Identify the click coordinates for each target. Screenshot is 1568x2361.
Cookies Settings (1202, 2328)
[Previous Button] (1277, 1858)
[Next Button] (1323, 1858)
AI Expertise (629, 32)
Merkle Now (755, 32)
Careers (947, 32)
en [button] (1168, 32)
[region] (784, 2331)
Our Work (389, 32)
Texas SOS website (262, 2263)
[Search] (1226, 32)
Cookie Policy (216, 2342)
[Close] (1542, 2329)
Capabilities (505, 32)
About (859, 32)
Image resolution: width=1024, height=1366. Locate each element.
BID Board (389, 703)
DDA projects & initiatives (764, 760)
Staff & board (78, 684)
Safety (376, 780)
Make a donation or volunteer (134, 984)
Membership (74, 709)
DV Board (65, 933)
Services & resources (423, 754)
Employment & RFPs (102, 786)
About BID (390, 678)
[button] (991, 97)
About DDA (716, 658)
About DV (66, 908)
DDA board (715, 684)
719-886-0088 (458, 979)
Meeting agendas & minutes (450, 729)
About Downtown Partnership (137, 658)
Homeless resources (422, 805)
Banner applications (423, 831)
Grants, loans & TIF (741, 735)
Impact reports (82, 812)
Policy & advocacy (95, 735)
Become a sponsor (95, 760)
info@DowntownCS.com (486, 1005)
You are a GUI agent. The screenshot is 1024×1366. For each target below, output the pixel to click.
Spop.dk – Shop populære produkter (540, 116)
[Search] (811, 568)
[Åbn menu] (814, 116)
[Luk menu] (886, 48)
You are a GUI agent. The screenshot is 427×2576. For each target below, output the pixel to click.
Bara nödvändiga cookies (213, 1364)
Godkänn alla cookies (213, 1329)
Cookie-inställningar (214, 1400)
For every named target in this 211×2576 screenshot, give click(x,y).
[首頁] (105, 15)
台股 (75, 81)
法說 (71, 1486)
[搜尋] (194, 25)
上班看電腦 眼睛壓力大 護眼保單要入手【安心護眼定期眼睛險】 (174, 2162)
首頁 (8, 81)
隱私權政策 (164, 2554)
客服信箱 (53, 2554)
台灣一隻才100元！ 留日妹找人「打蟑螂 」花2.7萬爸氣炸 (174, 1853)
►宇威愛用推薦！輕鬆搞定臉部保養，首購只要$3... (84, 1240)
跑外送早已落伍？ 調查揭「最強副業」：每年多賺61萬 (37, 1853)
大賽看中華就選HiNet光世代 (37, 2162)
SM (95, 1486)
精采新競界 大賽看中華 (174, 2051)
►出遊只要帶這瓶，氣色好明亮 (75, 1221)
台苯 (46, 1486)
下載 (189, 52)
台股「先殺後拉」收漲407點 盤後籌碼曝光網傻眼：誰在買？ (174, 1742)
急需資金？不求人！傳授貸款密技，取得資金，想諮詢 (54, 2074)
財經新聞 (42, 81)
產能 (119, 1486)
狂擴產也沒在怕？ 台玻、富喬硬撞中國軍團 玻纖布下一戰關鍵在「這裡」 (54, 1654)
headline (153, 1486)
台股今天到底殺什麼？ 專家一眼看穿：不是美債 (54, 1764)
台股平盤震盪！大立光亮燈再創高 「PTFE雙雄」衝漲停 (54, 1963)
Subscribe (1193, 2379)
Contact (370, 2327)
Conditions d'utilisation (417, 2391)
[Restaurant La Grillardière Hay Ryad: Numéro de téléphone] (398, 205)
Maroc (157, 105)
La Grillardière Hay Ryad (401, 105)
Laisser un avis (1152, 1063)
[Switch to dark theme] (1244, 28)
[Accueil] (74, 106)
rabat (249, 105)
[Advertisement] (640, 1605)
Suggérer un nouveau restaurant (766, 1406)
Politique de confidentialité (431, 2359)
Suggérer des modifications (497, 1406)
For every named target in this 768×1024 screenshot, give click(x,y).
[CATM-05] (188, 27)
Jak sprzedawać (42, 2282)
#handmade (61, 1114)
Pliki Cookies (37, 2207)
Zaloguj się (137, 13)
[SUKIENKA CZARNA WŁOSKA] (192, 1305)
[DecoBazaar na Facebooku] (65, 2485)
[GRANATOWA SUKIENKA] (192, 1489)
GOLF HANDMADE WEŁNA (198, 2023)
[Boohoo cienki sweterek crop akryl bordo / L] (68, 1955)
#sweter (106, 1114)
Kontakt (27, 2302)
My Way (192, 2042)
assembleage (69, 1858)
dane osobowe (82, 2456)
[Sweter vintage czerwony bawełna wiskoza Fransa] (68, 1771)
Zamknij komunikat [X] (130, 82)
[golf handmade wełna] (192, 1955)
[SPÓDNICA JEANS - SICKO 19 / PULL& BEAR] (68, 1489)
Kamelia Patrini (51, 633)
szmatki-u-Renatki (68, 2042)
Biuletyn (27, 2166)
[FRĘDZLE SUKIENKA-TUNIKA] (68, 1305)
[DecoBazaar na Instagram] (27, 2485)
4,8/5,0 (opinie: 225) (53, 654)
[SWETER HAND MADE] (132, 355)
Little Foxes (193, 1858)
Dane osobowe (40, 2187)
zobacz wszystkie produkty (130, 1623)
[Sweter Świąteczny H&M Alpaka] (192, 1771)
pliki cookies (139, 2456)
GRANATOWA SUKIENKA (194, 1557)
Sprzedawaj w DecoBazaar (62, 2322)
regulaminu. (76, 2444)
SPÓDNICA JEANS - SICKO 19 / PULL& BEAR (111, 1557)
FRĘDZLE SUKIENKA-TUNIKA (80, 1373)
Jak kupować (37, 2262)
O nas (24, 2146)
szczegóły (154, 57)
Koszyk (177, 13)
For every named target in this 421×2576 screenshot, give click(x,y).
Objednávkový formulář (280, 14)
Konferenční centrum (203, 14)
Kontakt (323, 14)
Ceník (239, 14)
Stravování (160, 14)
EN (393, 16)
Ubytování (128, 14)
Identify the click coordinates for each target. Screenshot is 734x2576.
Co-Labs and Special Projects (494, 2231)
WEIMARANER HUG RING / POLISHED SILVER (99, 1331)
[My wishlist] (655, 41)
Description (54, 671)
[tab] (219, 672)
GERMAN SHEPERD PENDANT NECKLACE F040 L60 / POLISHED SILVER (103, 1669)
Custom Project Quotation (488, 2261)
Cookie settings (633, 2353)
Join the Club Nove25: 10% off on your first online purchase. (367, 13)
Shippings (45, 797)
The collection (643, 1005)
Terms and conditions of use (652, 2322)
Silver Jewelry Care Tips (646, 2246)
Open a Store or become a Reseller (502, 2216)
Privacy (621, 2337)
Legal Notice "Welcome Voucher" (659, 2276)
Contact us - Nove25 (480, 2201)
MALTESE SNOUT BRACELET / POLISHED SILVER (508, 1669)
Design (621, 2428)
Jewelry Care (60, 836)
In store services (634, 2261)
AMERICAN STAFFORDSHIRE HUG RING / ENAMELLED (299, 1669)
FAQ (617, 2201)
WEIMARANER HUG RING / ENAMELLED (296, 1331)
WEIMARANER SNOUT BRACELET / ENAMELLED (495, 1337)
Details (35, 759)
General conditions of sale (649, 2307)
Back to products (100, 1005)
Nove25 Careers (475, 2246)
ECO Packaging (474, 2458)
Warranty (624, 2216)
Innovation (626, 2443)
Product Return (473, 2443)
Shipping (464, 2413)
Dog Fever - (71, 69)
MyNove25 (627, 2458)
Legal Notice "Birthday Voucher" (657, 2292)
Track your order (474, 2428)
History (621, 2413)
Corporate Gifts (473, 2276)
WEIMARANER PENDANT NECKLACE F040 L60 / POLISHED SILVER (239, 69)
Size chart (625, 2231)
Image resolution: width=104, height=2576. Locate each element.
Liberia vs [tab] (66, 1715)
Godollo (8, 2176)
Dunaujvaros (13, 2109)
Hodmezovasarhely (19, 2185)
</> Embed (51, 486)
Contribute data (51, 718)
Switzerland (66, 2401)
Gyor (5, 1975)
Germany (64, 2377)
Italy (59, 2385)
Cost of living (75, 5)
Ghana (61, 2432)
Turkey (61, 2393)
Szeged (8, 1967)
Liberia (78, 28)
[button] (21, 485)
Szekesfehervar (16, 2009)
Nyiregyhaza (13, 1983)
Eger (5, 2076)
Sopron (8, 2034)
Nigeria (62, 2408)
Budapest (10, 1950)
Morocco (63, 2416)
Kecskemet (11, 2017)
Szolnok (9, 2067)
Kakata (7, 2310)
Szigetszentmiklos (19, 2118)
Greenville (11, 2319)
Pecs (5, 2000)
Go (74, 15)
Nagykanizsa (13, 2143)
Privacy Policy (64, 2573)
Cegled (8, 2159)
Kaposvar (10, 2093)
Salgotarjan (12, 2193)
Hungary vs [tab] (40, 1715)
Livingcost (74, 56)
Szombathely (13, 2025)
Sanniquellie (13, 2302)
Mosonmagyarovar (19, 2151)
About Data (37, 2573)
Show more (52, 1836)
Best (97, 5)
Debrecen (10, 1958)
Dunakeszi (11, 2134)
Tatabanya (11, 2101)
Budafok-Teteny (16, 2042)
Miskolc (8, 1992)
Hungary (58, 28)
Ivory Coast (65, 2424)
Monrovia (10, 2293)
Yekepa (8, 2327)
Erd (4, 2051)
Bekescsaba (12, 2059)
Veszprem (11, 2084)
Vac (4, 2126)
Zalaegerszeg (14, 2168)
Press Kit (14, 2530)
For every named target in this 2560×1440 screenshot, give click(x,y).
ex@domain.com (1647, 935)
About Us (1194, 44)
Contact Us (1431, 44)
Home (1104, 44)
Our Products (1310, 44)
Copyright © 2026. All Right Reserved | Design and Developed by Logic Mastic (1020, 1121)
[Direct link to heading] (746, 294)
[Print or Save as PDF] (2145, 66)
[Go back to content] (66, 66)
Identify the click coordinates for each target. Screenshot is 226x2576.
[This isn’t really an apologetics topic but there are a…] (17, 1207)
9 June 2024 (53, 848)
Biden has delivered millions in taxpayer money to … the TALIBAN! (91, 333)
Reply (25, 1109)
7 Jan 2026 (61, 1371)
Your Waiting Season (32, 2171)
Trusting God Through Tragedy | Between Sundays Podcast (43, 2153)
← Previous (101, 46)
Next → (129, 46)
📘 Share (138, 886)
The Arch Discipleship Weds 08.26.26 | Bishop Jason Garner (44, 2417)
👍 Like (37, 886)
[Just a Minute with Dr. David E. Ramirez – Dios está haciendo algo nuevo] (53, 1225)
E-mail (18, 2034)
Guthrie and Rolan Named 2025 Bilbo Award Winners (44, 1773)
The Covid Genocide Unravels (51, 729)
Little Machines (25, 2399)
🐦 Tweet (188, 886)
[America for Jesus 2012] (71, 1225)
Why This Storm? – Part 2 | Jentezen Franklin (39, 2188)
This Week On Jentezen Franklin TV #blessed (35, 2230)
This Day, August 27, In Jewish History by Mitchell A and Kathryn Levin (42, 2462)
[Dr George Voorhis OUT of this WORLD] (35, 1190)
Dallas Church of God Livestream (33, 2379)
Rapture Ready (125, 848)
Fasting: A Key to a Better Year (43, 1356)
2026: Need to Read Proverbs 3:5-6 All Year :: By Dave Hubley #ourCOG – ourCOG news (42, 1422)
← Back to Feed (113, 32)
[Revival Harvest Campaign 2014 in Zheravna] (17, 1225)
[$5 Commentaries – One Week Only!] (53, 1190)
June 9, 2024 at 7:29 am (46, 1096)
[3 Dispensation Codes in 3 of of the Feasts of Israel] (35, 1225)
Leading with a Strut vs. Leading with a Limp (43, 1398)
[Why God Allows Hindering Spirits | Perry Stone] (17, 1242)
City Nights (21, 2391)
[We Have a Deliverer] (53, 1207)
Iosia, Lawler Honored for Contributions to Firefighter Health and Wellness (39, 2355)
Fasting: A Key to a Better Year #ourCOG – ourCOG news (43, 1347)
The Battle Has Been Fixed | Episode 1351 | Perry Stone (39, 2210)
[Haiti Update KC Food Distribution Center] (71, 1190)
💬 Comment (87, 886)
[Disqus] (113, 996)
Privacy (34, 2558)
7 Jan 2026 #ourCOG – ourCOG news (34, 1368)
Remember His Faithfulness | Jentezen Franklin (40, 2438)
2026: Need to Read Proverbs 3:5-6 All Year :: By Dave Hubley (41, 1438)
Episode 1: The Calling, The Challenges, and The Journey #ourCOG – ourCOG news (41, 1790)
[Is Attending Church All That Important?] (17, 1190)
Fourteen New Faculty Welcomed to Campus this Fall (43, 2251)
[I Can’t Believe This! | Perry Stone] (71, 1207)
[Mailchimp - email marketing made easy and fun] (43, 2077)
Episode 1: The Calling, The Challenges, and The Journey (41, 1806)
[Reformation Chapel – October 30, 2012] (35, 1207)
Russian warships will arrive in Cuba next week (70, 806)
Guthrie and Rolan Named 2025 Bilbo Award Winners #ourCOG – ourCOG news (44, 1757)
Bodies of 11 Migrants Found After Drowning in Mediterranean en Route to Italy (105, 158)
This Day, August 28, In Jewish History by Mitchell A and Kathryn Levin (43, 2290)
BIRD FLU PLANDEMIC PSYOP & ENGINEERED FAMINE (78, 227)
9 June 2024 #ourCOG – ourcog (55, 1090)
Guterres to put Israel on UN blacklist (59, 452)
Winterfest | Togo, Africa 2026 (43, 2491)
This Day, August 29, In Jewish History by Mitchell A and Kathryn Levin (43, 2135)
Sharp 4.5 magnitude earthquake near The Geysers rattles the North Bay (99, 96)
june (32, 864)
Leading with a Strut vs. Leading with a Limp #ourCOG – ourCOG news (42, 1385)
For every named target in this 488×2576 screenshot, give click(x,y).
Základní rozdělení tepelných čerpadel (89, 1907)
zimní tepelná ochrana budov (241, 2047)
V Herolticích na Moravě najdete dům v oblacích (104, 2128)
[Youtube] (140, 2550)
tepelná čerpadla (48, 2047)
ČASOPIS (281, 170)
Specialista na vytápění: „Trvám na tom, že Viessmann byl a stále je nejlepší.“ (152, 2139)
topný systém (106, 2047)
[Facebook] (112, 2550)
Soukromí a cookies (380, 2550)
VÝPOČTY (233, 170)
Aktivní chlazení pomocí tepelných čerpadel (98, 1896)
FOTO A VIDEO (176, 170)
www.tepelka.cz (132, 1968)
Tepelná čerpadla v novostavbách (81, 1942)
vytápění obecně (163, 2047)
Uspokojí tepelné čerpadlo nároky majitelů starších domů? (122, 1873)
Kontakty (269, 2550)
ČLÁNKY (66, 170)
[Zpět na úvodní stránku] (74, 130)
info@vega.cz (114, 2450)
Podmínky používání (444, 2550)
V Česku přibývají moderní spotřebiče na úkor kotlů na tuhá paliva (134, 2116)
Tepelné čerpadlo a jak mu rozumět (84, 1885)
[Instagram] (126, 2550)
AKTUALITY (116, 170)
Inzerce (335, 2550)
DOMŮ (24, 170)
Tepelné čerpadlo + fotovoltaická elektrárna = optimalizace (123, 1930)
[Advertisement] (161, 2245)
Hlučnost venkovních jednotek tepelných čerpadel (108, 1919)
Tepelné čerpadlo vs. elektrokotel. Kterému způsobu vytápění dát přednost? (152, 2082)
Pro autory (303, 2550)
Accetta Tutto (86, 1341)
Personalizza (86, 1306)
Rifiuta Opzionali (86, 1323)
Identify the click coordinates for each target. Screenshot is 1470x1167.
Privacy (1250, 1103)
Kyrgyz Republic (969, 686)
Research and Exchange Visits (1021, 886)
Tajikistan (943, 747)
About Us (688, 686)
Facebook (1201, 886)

== Task details ==
Produce an exact transcription of the lines from the one containing "Tepelné čerpadlo +" through the end of the records, both included, and no other lines.

== Task solution ==
Tepelné čerpadlo + fotovoltaická elektrárna = optimalizace (123, 1930)
[Advertisement] (161, 2245)
Hlučnost venkovních jednotek tepelných čerpadel (108, 1919)
Tepelné čerpadlo vs. elektrokotel. Kterému způsobu vytápění dát přednost? (152, 2082)
Pro autory (303, 2550)
Accetta Tutto (86, 1341)
Personalizza (86, 1306)
Rifiuta Opzionali (86, 1323)
Identify the click coordinates for each target. Screenshot is 1470x1167.
Privacy (1250, 1103)
Kyrgyz Republic (969, 686)
Research and Exchange Visits (1021, 886)
Tajikistan (943, 747)
About Us (688, 686)
Facebook (1201, 886)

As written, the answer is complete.